## Problem 1
Duplicate the records starting with the line that contains "Walid [124, 264]" and going on through the line that contains "What do you see at coordinates (659, 815)", keeping both of those lines.

## Text
═══

Describing her first year as a councillor she says: "It has been a challenge. When I started my first year there were great expectations of me from all the BME communities. It was hard that first year but it has been a positive challenge. I've been very focused and supportive of my area and the people in it."
Marshall, a church minister, has worked as a family support co-ordinator for Easton Families Project since the beginning of the year. Much of her role involves supporting families in areas such as education, housing and immigration.
Alongside this role and her work as a councillor she also sits as a board member of the Children's Services Scrutiny Commission and on the Licensing Committee. She is also a school governor for a primary school and makes a number of regular motivational presentations to young people.
The mother-of-three will at the end of this month launch Destiny U Can Ltd, a motivational speaking company, holding seminars to motivate women, men and young people.
In 2003 Marshall won her seat in Bristol by a large majority which she attributes to having a very good campaign, a lot of support from the party as well as being well known in the community from her work with the homeless and other community projects.
Marshall already has a number of projects in the pipeline. She has just established an Arabic Women's group, a Domestic Violence Women's Group and an African Caribbean Women's Support Group. She says: "I feel that working in this position at grass roots helps me to be more effective as a councillor."
For the past seven years Marshall has also been in the church ministry. She is presently a minister for Holiness Ministries, Pentecostal Church of God based in Wolverhampton.
Born in Bath, Marshall's late Christian parents were from Jamaica. She grew up in Bath and later went on to college where she qualified in management. She then completed a leadership course at Coventry University in 2003.

═══

## Data listing
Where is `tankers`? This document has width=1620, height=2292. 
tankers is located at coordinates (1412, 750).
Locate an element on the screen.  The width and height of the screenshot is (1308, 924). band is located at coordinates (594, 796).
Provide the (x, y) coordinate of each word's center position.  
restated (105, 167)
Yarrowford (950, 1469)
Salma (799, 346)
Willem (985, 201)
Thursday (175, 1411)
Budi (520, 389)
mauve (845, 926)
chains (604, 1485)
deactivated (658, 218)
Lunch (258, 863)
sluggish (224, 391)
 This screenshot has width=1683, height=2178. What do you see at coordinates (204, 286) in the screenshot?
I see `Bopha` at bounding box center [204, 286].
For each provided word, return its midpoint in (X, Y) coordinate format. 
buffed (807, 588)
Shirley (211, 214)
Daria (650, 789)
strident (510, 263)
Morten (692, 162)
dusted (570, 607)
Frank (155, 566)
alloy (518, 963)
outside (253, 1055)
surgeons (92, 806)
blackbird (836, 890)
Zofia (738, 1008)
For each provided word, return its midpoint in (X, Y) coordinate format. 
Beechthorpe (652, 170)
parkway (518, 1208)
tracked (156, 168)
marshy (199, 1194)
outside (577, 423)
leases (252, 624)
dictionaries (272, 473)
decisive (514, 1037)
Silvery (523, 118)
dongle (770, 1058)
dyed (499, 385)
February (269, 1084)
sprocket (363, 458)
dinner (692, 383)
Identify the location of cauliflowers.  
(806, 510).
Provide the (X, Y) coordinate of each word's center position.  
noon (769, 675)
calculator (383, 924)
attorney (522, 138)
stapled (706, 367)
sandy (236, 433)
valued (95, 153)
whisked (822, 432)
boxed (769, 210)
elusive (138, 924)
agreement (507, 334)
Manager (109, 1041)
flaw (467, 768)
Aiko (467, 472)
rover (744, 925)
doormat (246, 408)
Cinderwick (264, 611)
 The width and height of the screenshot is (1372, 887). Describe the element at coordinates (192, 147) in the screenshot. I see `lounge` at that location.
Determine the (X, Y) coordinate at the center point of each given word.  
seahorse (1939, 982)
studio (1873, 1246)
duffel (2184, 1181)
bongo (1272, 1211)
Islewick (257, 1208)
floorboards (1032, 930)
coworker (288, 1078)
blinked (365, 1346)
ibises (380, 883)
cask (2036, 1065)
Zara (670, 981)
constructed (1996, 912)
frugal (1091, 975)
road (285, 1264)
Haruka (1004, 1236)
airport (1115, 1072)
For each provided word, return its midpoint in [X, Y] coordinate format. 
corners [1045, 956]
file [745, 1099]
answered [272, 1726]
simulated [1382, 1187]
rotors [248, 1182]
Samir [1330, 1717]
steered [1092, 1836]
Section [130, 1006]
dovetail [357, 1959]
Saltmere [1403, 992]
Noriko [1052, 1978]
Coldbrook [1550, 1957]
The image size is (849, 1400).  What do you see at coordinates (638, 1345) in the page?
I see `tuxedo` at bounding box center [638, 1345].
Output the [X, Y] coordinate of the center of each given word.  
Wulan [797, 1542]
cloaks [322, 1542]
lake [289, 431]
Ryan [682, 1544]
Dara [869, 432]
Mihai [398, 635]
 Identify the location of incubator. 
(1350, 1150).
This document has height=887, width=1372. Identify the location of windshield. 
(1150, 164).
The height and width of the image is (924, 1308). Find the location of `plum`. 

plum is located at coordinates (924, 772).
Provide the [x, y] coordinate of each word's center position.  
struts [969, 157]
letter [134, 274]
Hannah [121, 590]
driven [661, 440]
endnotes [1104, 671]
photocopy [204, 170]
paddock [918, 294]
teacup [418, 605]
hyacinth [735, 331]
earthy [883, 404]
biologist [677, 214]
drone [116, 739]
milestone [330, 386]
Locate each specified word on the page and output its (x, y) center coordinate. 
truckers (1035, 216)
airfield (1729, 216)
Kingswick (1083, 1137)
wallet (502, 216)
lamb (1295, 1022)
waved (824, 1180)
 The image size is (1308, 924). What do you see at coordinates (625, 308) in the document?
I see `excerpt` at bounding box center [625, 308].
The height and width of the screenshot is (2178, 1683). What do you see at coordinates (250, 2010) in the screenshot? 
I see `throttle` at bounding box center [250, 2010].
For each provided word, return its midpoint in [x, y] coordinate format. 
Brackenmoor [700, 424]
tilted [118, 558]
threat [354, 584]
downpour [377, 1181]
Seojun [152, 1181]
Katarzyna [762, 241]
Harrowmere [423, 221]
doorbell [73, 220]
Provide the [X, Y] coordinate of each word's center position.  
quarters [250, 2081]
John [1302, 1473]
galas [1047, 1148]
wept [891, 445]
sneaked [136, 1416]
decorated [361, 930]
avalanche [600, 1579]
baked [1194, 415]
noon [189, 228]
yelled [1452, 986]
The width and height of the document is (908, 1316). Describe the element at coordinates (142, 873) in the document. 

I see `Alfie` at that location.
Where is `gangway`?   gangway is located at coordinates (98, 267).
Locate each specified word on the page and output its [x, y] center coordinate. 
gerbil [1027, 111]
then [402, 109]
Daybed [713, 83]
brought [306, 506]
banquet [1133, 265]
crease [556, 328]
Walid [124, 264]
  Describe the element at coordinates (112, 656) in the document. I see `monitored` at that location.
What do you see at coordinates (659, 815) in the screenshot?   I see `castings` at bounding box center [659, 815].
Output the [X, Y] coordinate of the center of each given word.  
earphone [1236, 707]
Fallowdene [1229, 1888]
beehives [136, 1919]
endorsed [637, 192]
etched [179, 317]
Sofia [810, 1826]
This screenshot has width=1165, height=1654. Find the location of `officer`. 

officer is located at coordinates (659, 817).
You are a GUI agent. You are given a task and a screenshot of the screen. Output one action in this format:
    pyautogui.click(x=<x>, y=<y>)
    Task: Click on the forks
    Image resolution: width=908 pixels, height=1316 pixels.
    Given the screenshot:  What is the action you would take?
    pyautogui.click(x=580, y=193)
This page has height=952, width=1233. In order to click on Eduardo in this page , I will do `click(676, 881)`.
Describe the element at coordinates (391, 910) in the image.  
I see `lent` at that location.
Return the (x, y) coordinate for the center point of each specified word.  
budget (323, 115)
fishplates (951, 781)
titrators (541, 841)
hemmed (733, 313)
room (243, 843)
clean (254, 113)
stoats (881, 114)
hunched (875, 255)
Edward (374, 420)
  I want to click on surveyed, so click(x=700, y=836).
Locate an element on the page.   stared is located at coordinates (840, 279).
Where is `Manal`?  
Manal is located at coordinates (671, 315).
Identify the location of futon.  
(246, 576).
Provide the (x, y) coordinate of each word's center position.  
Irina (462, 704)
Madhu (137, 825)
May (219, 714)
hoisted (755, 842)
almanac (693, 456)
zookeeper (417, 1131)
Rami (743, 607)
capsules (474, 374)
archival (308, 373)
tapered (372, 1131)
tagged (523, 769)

═══

## Problem 2
Answer these questions from the councillor profile:
(a) What is the name of the motivational speaking company Marshall will launch at the end of this month?
(b) In what year did Marshall win her seat in Bristol?
(c) Where is Holiness Ministries, Pentecostal Church of God based?

## Exercise output 1
Walid [124, 264]
  Describe the element at coordinates (112, 656) in the document. I see `monitored` at that location.
What do you see at coordinates (659, 815) in the screenshot?   I see `castings` at bounding box center [659, 815].

## Exercise output 2
(a) Destiny U Can Ltd
(b) 2003
(c) Wolverhampton